A. Texas Health and Safety Code Chapter 821

Texas Health and Safety Code Chapter 821, concerning the “Treatment and Disposition of Animals, ” authorizes local authorities throughout Texas to undertake certain actions to prevent, mitigate, and punish the mistreatment of animals. See, e.g., Tex. Health & Safety Code §§ 821.001-.025. As relevant here, Section 821.022 provides that, if “a peace officer or an officer who has responsibility for animal control in a county or municipality has reason to believe that an animal has been or is being cruelly treated, ” the officer may apply to “a justice court or magistrate in the county or to a municipal court in the municipality in which the animal is located for a warrant to seize the animal.” Id. § 821.022(a). If probable cause is shown that the animal has been or is being cruelly treated, the local court or magistrate “shall issue the warrant” and set a hearing in the appropriate justice court within ten days to determine whether the animal has been cruelly treated. Id. § 821.022(b).

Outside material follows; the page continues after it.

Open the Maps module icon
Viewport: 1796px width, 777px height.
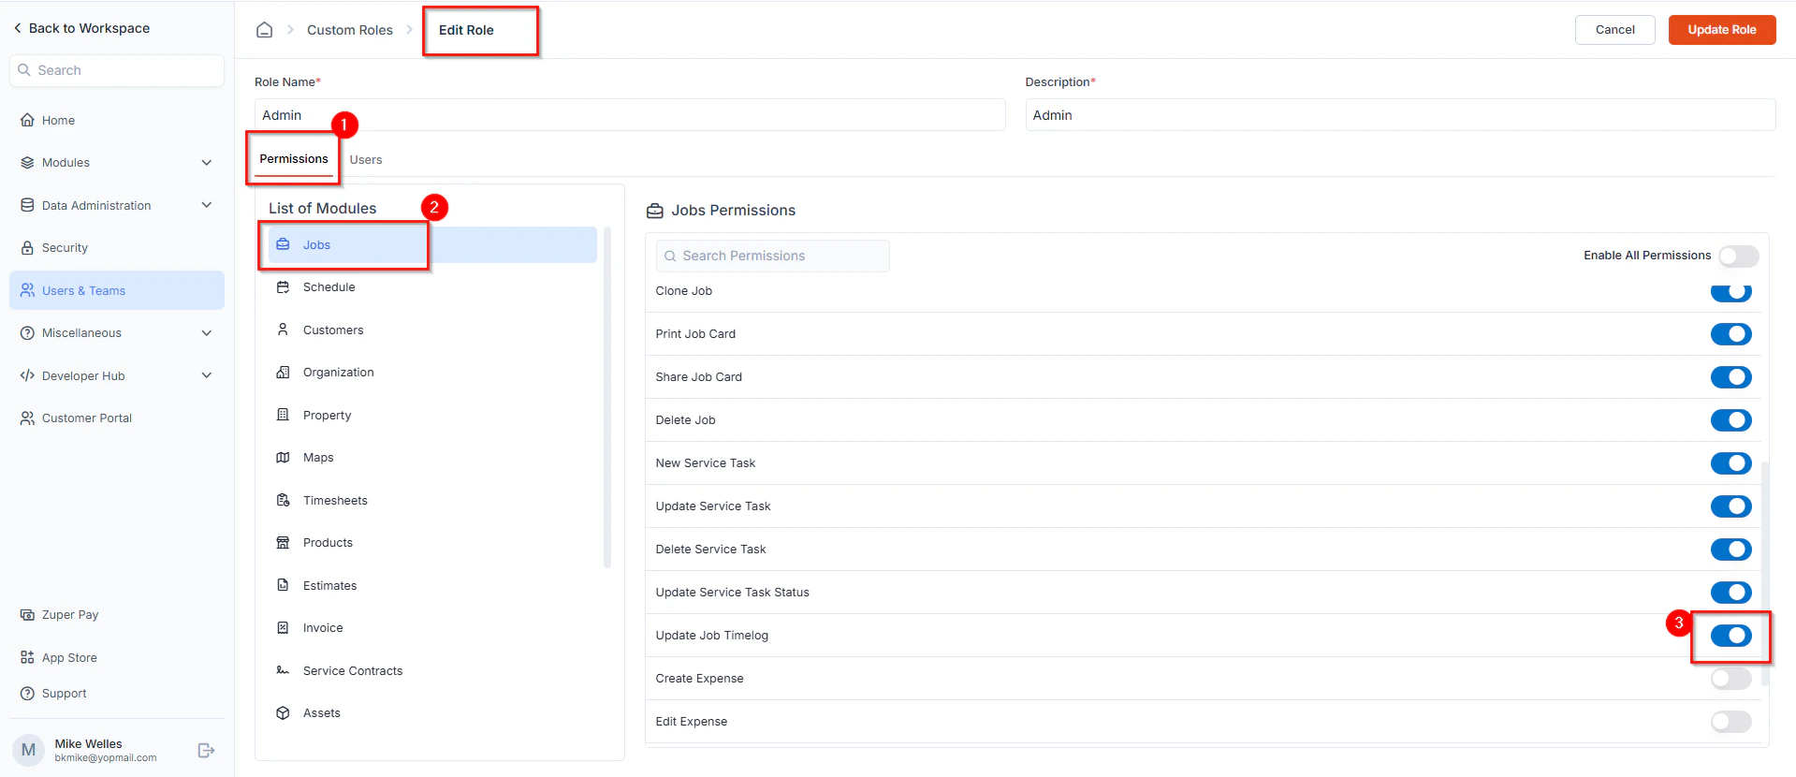coord(283,458)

If the justice court ultimately determines that an animal has been cruelly treated, the statute provides that the owner “shall be divested of ownership of the animal” and the court shall order the public sale of the animal by auction, order the animal to be given to a local government animal shelter or a nonprofit animal welfare organization, or under certain circumstances order the animal humanely destroyed. See id. § 821.023(d). An owner divested of ownership of an animal under Section 821.023 may appeal that decision to a county court or county court at law in the county in which the justice or municipal court is located within ten days. Id. § 821.025(a), (b). The decision of the county court or county court at law is final and may not be appealed. Id. § 821.025(e).

B. Bergin's Lawsuit

As Bergin describes, in December 2017, a Hopkins County justice of the peace issued a warrant for the seizure of Bergin's cattle under Section 821.022 based on allegations that Bergin was not adequately feeding his cattle. As a result, the Hopkins County Sheriff's Department arrested Bergin and seized all 605 cattle and four donkeys from his property. Bergin was charged with the crime of cruelty to livestock animals, and, after a hearing to determine whether impoundment of the livestock was warranted, the animals were sold at an auction. Bergin was also assessed a civil penalty in excess of $250,000. Bergin appealed to the county court, which affirmed the initial proceedings.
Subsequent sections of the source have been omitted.